Alumni Work Among Washington Post Notable Nonfiction of 2013

This past Sunday The Washington Post published the list of best books of 2013. Four of the 50 notable works of nonfiction for 2013 were written by Wilson Center scholars and were based on the projects they had been working on while in residence at the Center. Additionally, alumnus David Finkel’s book Thank You for Your Service was one of five nonfiction books listed in the year’s top 10 books. Finkel was a public policy scholar in 2008.

This past Sunday The Washington Post published the list of best books of 2013. Four of the 50 notable works of nonfiction for 2013 were written by Wilson Center scholars and were based on the projects they had been working on while in residence at the Center. Additionally, alumnus David Finkel’s book Thank You for Your Service was one of five nonfiction books listed in the year’s top 10 books. Finkel was a public policy scholar in 2008.

The books and authors are detailed below:

Act of Congress: How America’s Essential Institution Works, and How it Doesn’t (Knopf, 2013) was written by Robert G. Kaiser, an expert on U.S. politics and a Public Policy Scholar in 2010-2011. The book details the inner workings in the House and Senate and the fundamental flaws that have caused low approval ratings of Congress. He argues that the flaws in Congress also cause challenges to the efficacy of democracy. Kaiser follows the responses to the economic crash in 2008, mainly in response to the signing of the Dodd-Frank Act in 2010.

Days of Fire: Bush and Cheney in the White House (Doubleday, 2013) was authored by Peter Baker, Public Policy Scholar from 2010-2011 and Chief White House Correspondent for the New York Times. During his time at the Center, Baker studied George W. Bush’s second term of presidency. His book examines the historic relationship between the President and Vice President over the course of a tumultuous eight years that were defined by the 9/11 terrorist attacks, the Iraq and Afghanistan wars, Hurricane Katrina, and the financial crisis.

This Town: Two Parties and a Funeral – Plus, Plenty of Valet Parking! – in America’s Gilded Capital (Blue Ridder Press, 2013) gives an account of  the nation’s capital that is informative and humorous for all those who are a part of the Washington culture, and those trying to be a part of it. Author Mark Leibovich is The New York Times Chief National Correspondent based in Washington, DC. He is a former Public Policy Scholar (2011) and during his time at the Center studied the changes and effects of media and technology on politics in DC.

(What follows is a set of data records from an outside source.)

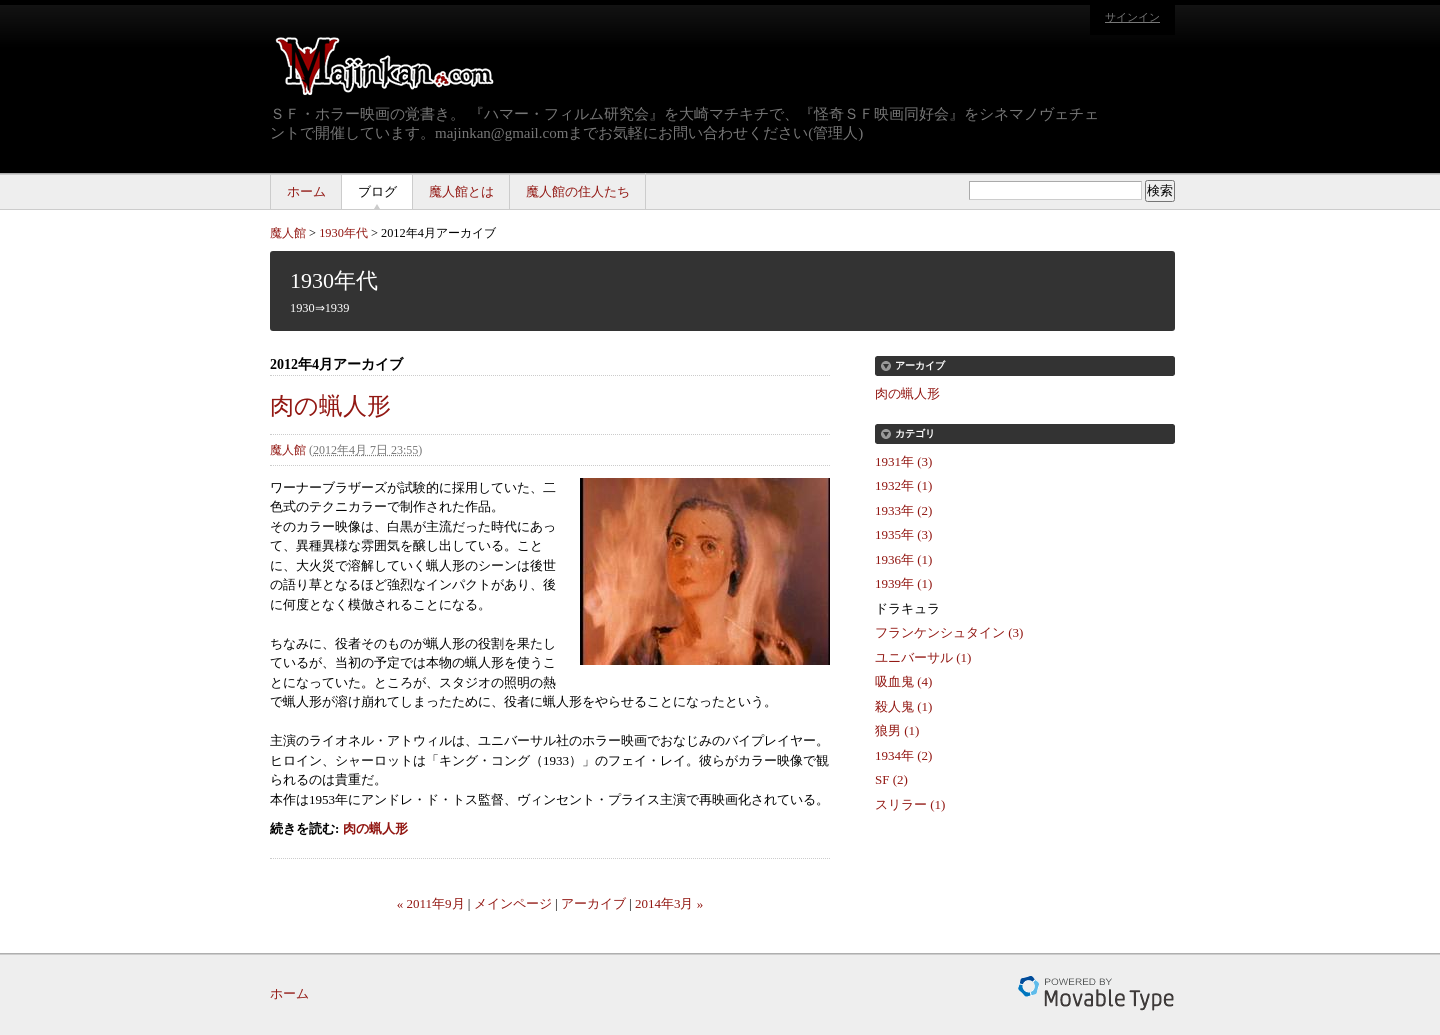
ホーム (306, 191)
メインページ (513, 903)
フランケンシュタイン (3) (949, 632)
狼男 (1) (897, 730)
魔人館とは (461, 191)
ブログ (377, 191)
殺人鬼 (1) (903, 706)
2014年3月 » (669, 903)
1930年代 (343, 233)
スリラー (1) (910, 804)
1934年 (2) (903, 755)
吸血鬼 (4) (903, 681)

The Way of the Knife: the CIA, a Secret Army, and a War at the Ends of the Earth (Penguin, 2013) is Mark Mazzetti’s work on the transition of CIA activities post 9/11 describing America’s hidden pursuits in the shadows of the Iraq and Afghanistan wars. Mazzetti is the National Security Correspondent for the New York Times as well as a Pulitzer Prize winning reporter. He was a Public Policy Scholar in 2011-2012.

David Finkel, an alumnus of the Wilson Center and former Public Policy Scholar in the Middle East Program (2008), wrote a book that was chosen among the top 10 books of the year. The book Thank You for Your Service, is a sequel to his work The Good Soldiers which he wrote while in Baghdad depicting the front lines of the surge in Iraq in 2007. His new book was written in the United States and details the recovery of soldiers returning from their deployment.